EXCERPT
....
The sdcMicro R package and Shiny app implements all of these methods for statistical disclosure control in record-level data (which they call “Microdata”).

sdcMicro seems to be the most comprehensive offering and also may be the most efficient tool. Even so, some of these methods can be computationally intensive, and can take hours or even days to run for a sufficiently large data set. There is another software tool called μ-Argus which provides most of the same methods.

We had several tens of thousands of records to anonymise, from a population of tens of millions. The data request specified which fields were required, so we started with that. No direct identifiers were requested.

We removed some variables which were requested but for which there was no justification for sharing in the study protocol, including small area identifiers such as LSOA and MSOA.

Next step was to identify which quasi-identifiers remained in the data, such as demographics. Taking a risk-averse approach there were about a dozen of these.

The next step is to get your data into the sdcMicro Shiny app (hopefully by now no one panics when they see data in a locally-running Shiny app).
....
DATA PROVIDED
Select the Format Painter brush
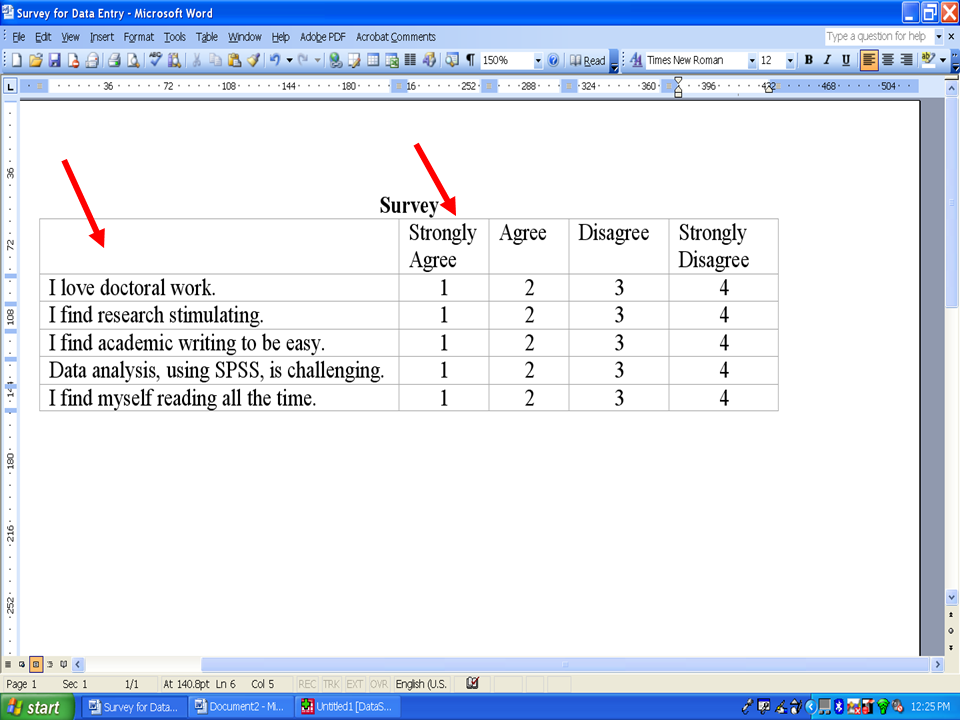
....
LIST OF TASKS
1/ In the excerpt, which other software tool provides most of the same methods as sdcMicro?
2/ Rewrite the excerpt starting at "We had several" and ending at "locally-running Shiny app).", replacing "quasi-identifiers" with "indirect identifiers".

RESPONSES IN ORDER
1/ μ-Argus

2/
We had several tens of thousands of records to anonymise, from a population of tens of millions. The data request specified which fields were required, so we started with that. No direct identifiers were requested.

We removed some variables which were requested but for which there was no justification for sharing in the study protocol, including small area identifiers such as LSOA and MSOA.

Next step was to identify which indirect identifiers remained in the data, such as demographics. Taking a risk-averse approach there were about a dozen of these.

The next step is to get your data into the sdcMicro Shiny app (hopefully by now no one panics when they see data in a locally-running Shiny app).